_What to produce_:
Find the line with "For every named" in the entries below, then reproduce it and every line after it down to and including the line with "Εγγραφή (277, 1419)", exactly.

_Entries supplied_:

Content starts

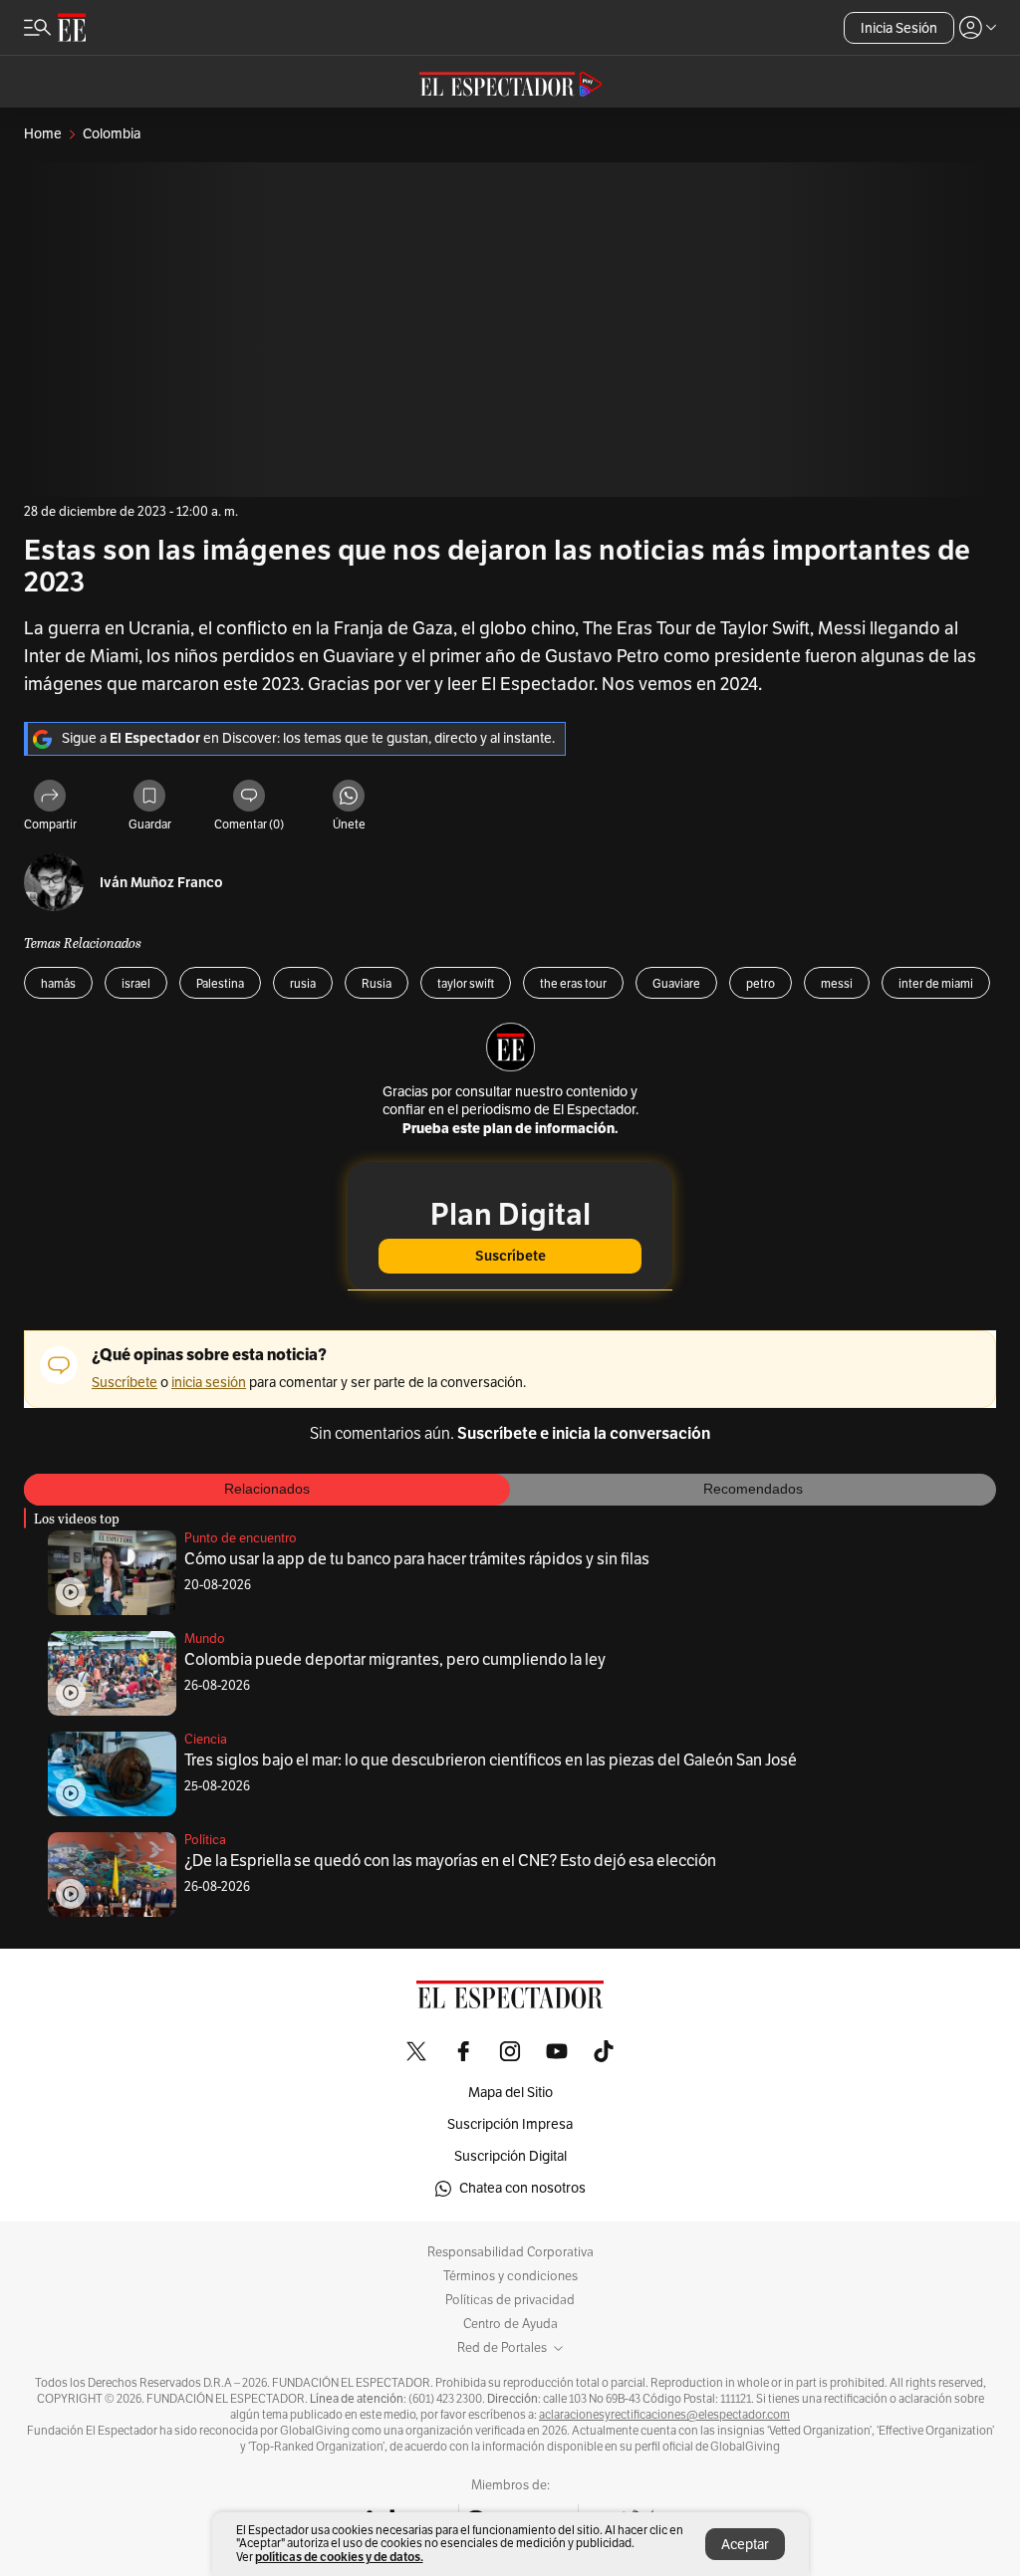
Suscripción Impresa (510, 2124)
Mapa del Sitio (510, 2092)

Content ends
Content starts

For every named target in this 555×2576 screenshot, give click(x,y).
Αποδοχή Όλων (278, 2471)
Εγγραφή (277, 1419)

Content ends

_Written response_:
For every named target in this 555×2576 screenshot, give click(x,y).
Αποδοχή Όλων (278, 2471)
Εγγραφή (277, 1419)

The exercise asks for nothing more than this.